Experimental Demonstration of Nonlinear Photoconductive Gain in N-Doped $\beta$-Ga$_2$O$_3$ Devices

TL;DR

This paper demonstrates a nonlinear photoconductive gain in N-doped $eta$-Ga$_2$O$_3$ devices under sub-bandgap visible light, showing a transition at a specific electric field and potential for high-voltage sensing in harsh environments.

Contribution

It reports the first observation of field-tunable nonlinear photoconductive gain in $eta$-Ga$_2$O$_3$ devices under visible light, with insights into impact-ionization mechanisms.

Findings

20x increase in photocurrent at threshold field

Transition from linear to nonlinear behavior at 0.67 MV/cm

Impact-ionization contributes to carrier multiplication

Abstract

Photoconductive devices based on ultra-wide-bandgap (UWBG) materials offer a promising pathway toward compact, high-voltage (HV) optoelectronic and optical sensing in harsh environments. In this Letter, we report field-tunable nonlinear photoconductive gain in vertical $\beta$-Ga$_2$O$_3$ photoconductive devices under sub-bandgap visible-light excitation. The devices were fabricated on a $5.6\,\mu\text{m}$-thick nitrogen-doped semi-insulating $\beta$-Ga$_2$O$_3$ epilayer grown on a conductive Sn-doped substrate and characterized under $445\,\text{nm}$ continuous-wave illumination.

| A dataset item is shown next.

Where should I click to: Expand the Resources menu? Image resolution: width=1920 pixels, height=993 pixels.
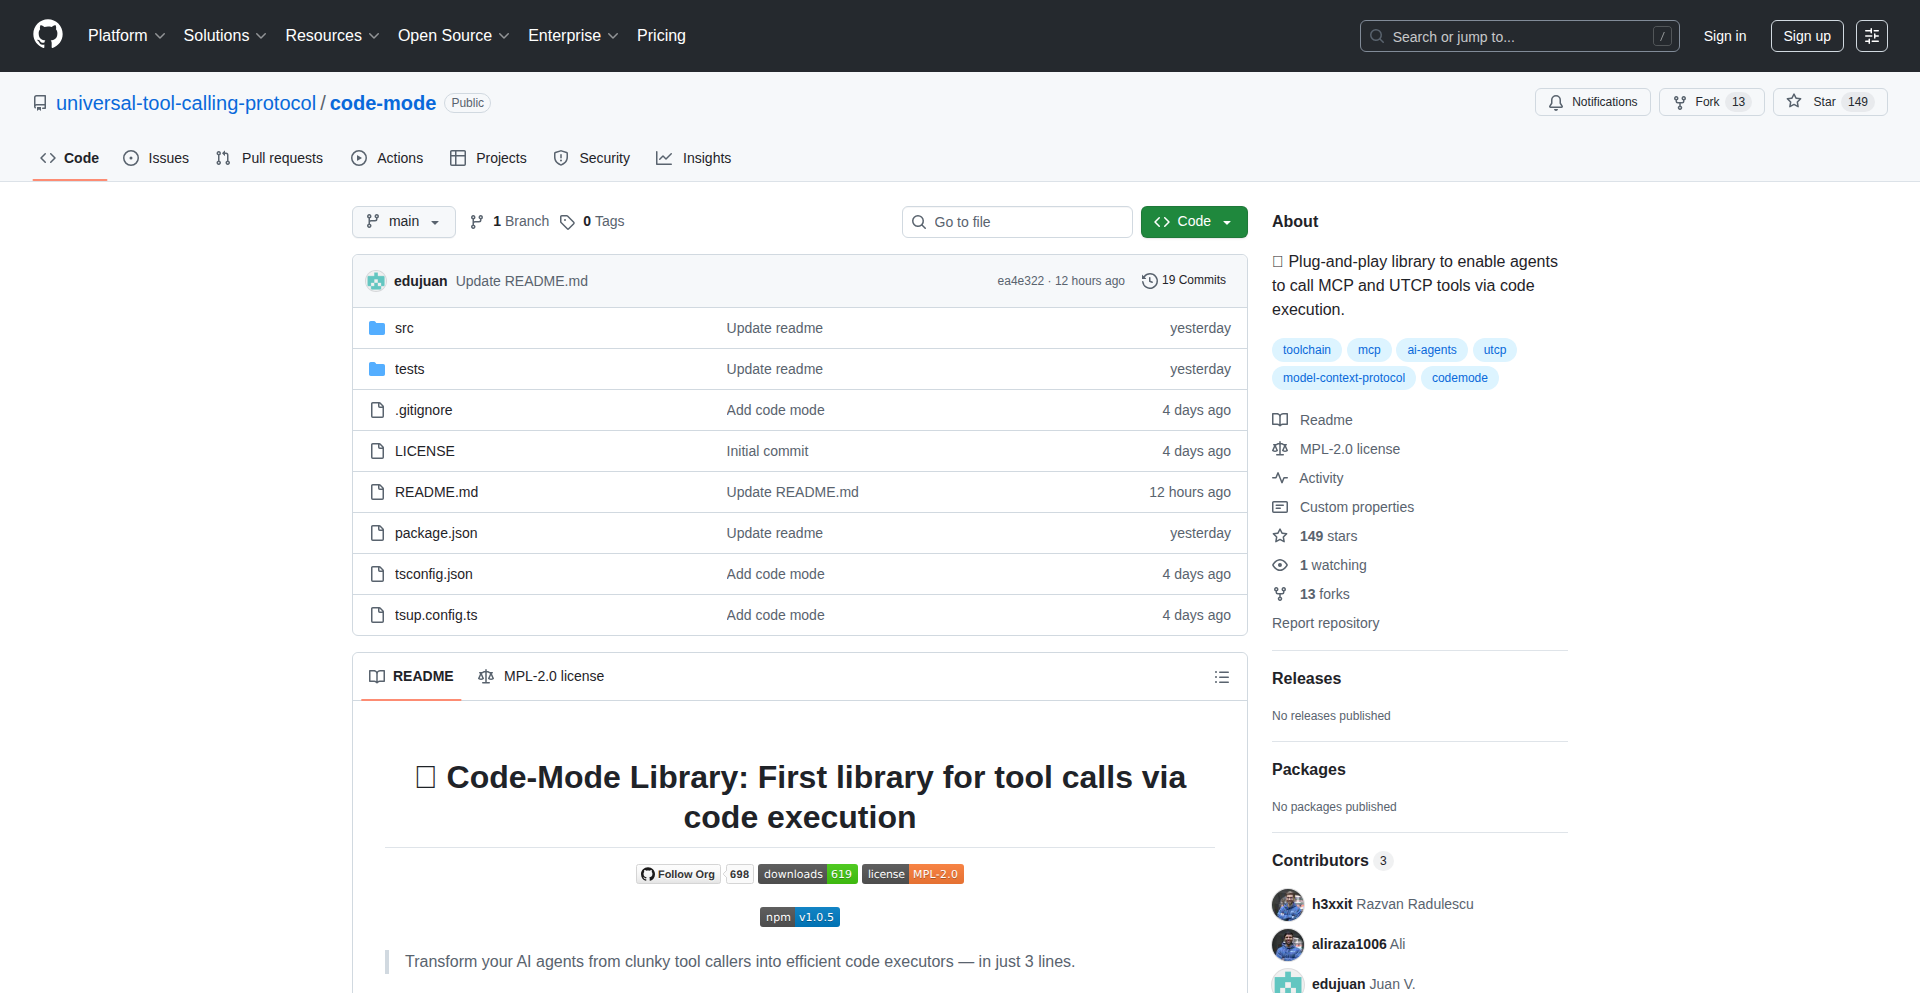coord(331,35)

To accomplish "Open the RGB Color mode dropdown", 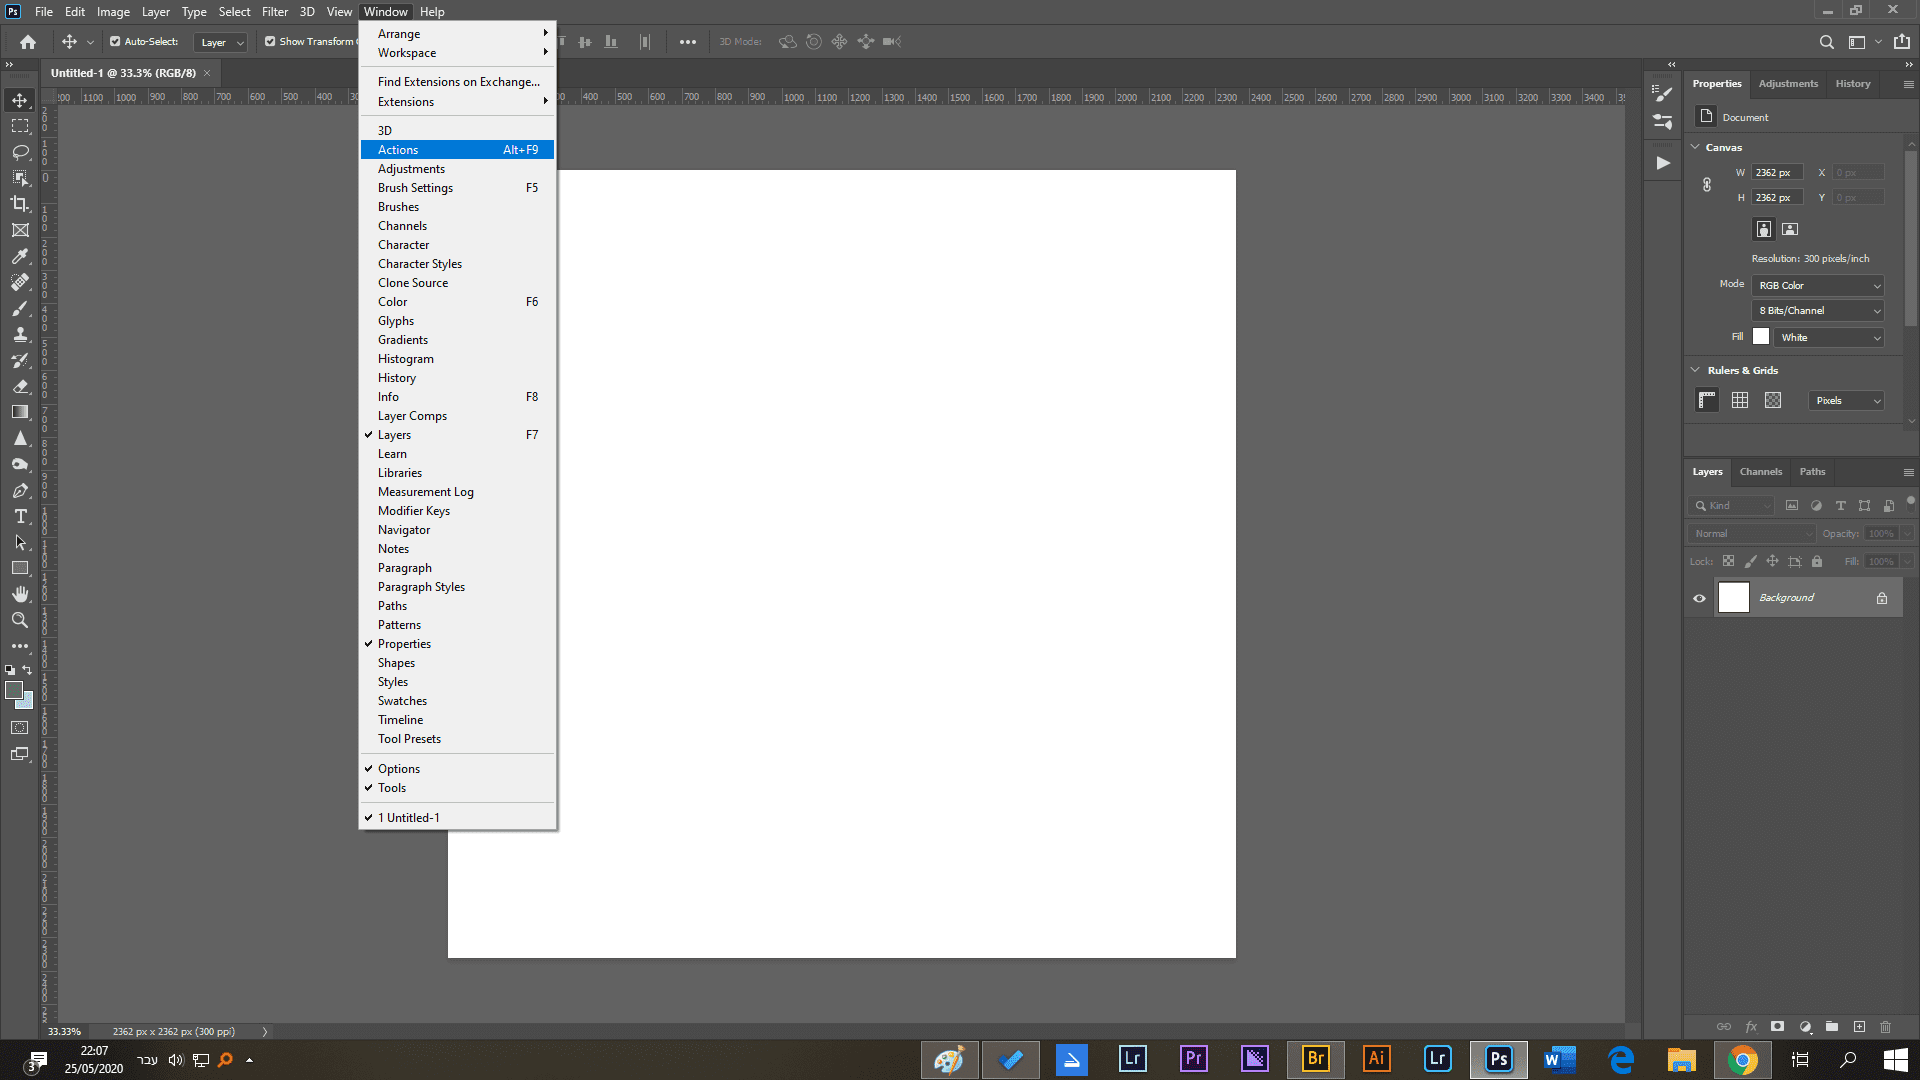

A distinct transition from linear to nonlinear photoconductive behavior is observed at a threshold electric field of approximately $0.67\,\text{MV/cm}$, resulting in an approximately $20\times$ enhancement in photocurrent. Complementary TCAD simulations indicate strong electric-field localization and a rapid increase in impact-ionization generation at high bias, suggesting that impact-ionization--assisted carrier multiplication contributes to the observed gain. These results demonstrate a high-field visible-light photoconductive detection mode in $\beta$-Ga$_2$O$_3$ enabled by defect-assisted transport, providing a pathway toward field-tunable gain photodetectors operating without deep-ultraviolet (DUV) excitation.